Я все лежу и слушаю. Я только что проснулся или не спал вовсе. Но кажется, что выспался, потому что легко, как когда-то в детстве. Это от старости. Дом хихикает, поскрипывает, но добродушно, ему это позволено, ему вообще все позволено. Я лежу у глухой стены против широкого окна на железной кровати под новым почти еще полушубком. Лежу и слушаю. Потрескивание и шорохи дома.
Темно. Солнце еще не всходило. Но я-то знаю, знаю... Я все равно знаю, что там дальше. Сосны под окном, прямые, замерзшие, высокие. А внизу сугробы у полузаметенного заборчика, а за ним — дорога, по которой ходит кто-то, но не я, кто-то другой. Она спускается от дома вправо с холма в небольшую ложбинку, по которой летом течет ручей, но сейчас его нет, он замерз, его замело, нет и следа от него, только ровная пелена снега, пересеченная ниткой дороги. Вдоль дороги, со стороны дома — сосны, одни сосны. Только там, где летом бежит ручей, они расступаются. Там летом трава выше головы и кусты. А дальше снова на бугор, справа сосны, слева пологий склон. Тут дорога петляет и соединяется с шоссе. Оттуда сегодня придут к нам они.
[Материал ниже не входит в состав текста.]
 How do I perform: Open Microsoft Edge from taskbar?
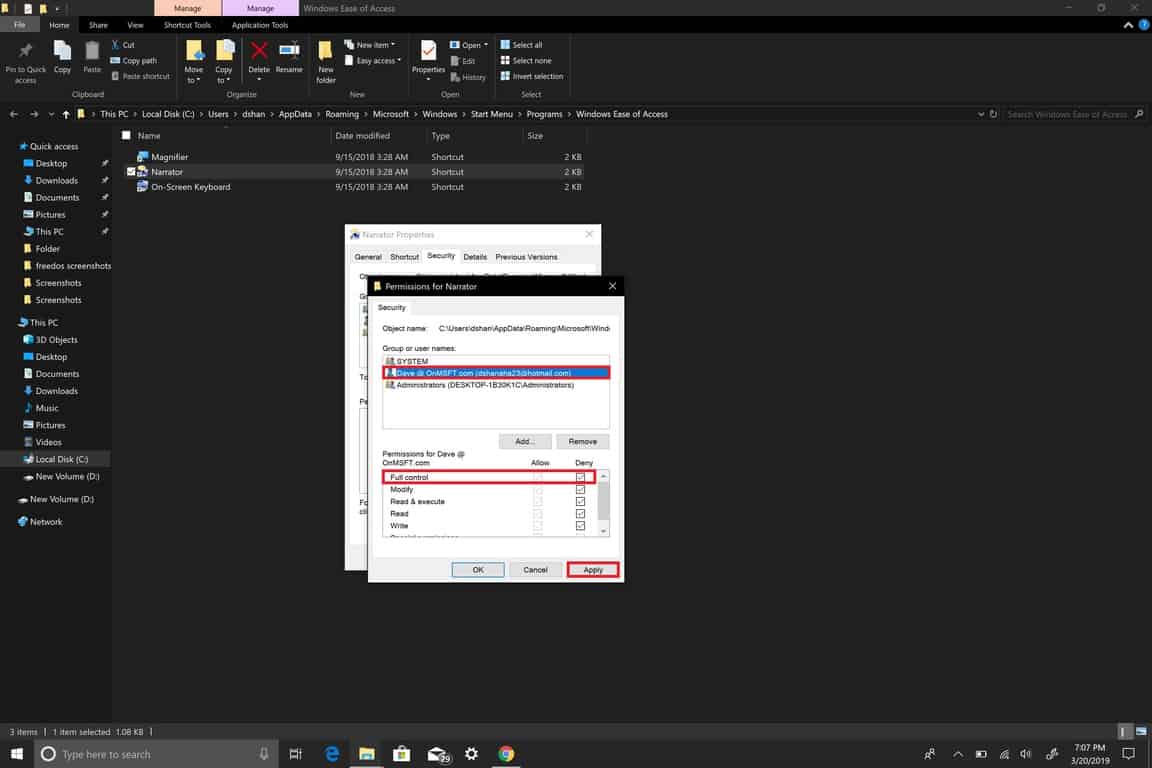pos(332,754)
А слева от дома начинается кедрач с редкими проплешинами. Там когда-то тоже стояли дома, но теперь их нет. Их уж никогда не будет.
Надо вставать. Ведь поздно. Скоро рассветет. А сегодня самый короткий день в году.
Встаю. Одеться мне недолго. Прижимаюсь лбом к холодному стеклу окна. Надо бы затопить печь. Все выстыло в доме. Сейчас, сейчас. Я это сделаю. Мне ведь не трудно. Вот только разомну спину. Эх-хе-хе...
Потрескивает дом, щелкает, но как-то не так, как-то уж слишком весело. Да ведь это дрова в печи горят! И уж пахнет чем-то вкусным. Ну да! Для утра и не сыскать более приятного запах, чем запах молотого кофе. Так и прошло кофе со мной через всю... А дед пил чай...
— Эй, старый!
И голос знаком.
— Проснулся? Иди на кухню. Здесь уже тепло.
— Ага, иду...
— Кофе готов!
Это ее голос.
Ну и денек сегодня. Хорош-то... с самого утра.
Я вхожу на кухню. Здесь и в самом деле тепло. Из кофейника идет пар, а на сковороде пузырится поджаренный хлеб. А уж как я его люблю.
— Умойся, старый. Борода-то еще спит.
Вот старуха. Так бы и подзудить ей меня. Часа не пропустит, чтобы не поддеть, не подковырнуть. Но не обидно. Легко и вроде бы так и надо.
— Умылся? Садись. И как только ты умудряешься есть поджаренный хлеб! Губами, что ли, кусаешь?
— Губами! — смеюсь я. — Ага! Губами. — А у меня ведь и зубов-то еще полон рот. Стальных, нержавеющих, вечных. Да и старушке моей палец в рот не клади.
Пьем кофе и смеемся. Смеемся и кусаем поджаренный хлеб. От плиты уже жар, значит, и в комнате тепло. Раскочегарила старуха печь.
— Слышишь, как дом-то разговорился?
— Слышу, — отвечаю я.
— С чего бы это?
— Так ведь сколько его не протапливали... Вот и дает теперь усадку.